L'action lancée par la puissante SEC, avec laquelle M. Musk semble engagé dans un bras de fer, n'est qu'une demi-surprise.

Le 19 février, le dirigeant du constructeur de voitures électriques a tweeté que Tesla allait produire 500.000 voitures en 2019, quand le groupe ne parlait jusqu'ici que d'environ 400.000 unités du fait de problèmes de production rencontrés par son Model 3.

Quatre heures plus tard, le milliardaire rectifiait le tir: "Voulais dire que le taux de production annualisé à la fin de 2019 serait probablement d'environ 500.000 (unités), c'est-à-dire 10.000 voitures par semaine. Les livraisons pour cette année demeurent attendues à environ 400.000" unités.

Pas surveillé

Pour le gendarme de la Bourse il n'y a pas de doute, Elon Musk a enfreint les règles qu'il s'était engagé à respecter dans un accord à l'amiable conclu avec la SEC mi-octobre 2018 et qui devait empêcher tout tweet intempestif pouvant influer sur le cours de l'action de l'entreprise.

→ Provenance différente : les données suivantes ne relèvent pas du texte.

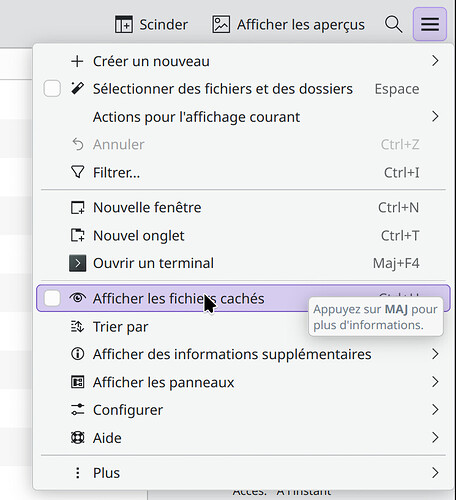Expand the Afficher les panneaux submenu chevron

pos(435,382)
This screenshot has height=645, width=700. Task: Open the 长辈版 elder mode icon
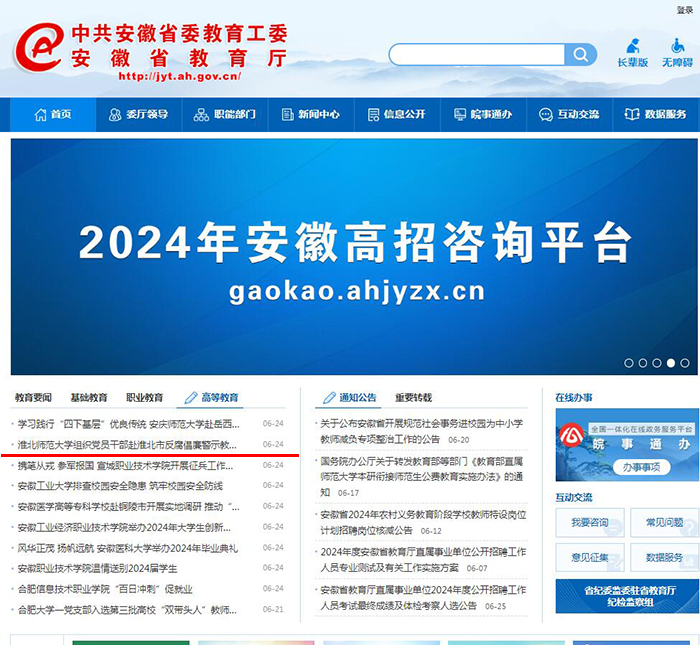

"Le 19 février 2019 M. Musk a tweeté +Tesla a produit zéro voiture en 2011 mais en produira environ 500.000 en 2019+. M. Musk n'a ni cherché ni obtenu d'approbation pour la publication de ce tweet qui était inexact et a été diffusé auprès de plus de 24 millions de personnes", avance la SEC.

"Par conséquent M. Musk a violé le jugement final en faisant très exactement ce que les termes du jugement devaient empêcher", affirme encore le gendarme de la Bourse.

Elon Musk a répliqué sur Twitter en se moquant de l'agence fédérale. "La SEC a oublié de lire le trancript des résultats de Tesla, qui dit clairement 350.000 à 500.000. C'est la honte", affirme-t-il.

Ses conseils ont aussi souligné, selon les documents remis au tribunal, qu'Elon Musk estimait ne pas avoir besoin d'autorisation de tweeter cette information qui selon lui reprenait des choses dites lors de la conférence téléphonique avec des analyses et la presse sur les résultats financiers de Tesla, qui s'est tenue le 30 janvier.

Pour la SEC, "ce n'est pas crédible", et elle accuse le dirigeant de n'avoir jamais eu l'intention de respecter l'accord du 16 octobre.

L'affaire est maintenant dans les mains du juge qui devra trancher. Mais Elon Musk risque gros, la justice américaine appréciant en général assez peu les récidives notamment dans ces dossiers impliquant la crédibilité des marchés financiers américains.

Dans un second tweet lundi soir, M. Musk a fait part de son "respect" pour les juges.

L'action de Tesla reculait de 3,6% après la clôture de la bourse lundi.

Bis repetita

La SEC avait engagé des poursuites contre M. Musk et Tesla parce qu'il avait affirmé dans un tweet, l'été dernier, que la compagnie allait sortir de la cote et qu'elle avait les financements appropriés pour ce faire.

L'information a fait bondir le prix de l'action en bourse mais elle s'était très vite avérée sans aucun fondement; mais dans l'affaire, des investisseurs qui pariaient sur l'échec de Tesla ont perdu d'importantes sommes d'argent.

Elon Musk n'a jamais fait mystère de son mépris pour ces financiers qui ne croient pas en lui et il a été soupçonné d'avoir orchestré toute l'affaire pour les punir.

La SEC avait forcé M. Musk à abandonner la présidence du conseil d'administration de l'entreprise qu'il a créée et qu'il porte à bout de bras. Il a aussi payé une amende de 20 millions de dollars, tout comme Tesla. L'entreprise s'était aussi engagée à rendre le conseil d'administration un peu plus indépendant pour mieux exercer son rôle de contrôle.

Par ailleurs, les tweets du fantasque patron devaient être passés en revue avant d'être publiés.

En échange Elon Musk avait sauvé l'essentiel: il pouvait garder la tête des opérations de l'entreprise au jour le jour, d'autant qu'elle se trouvait alors dans une passe très difficile pour passer d'une production relativement confidentielle à une échelle plus industrielle.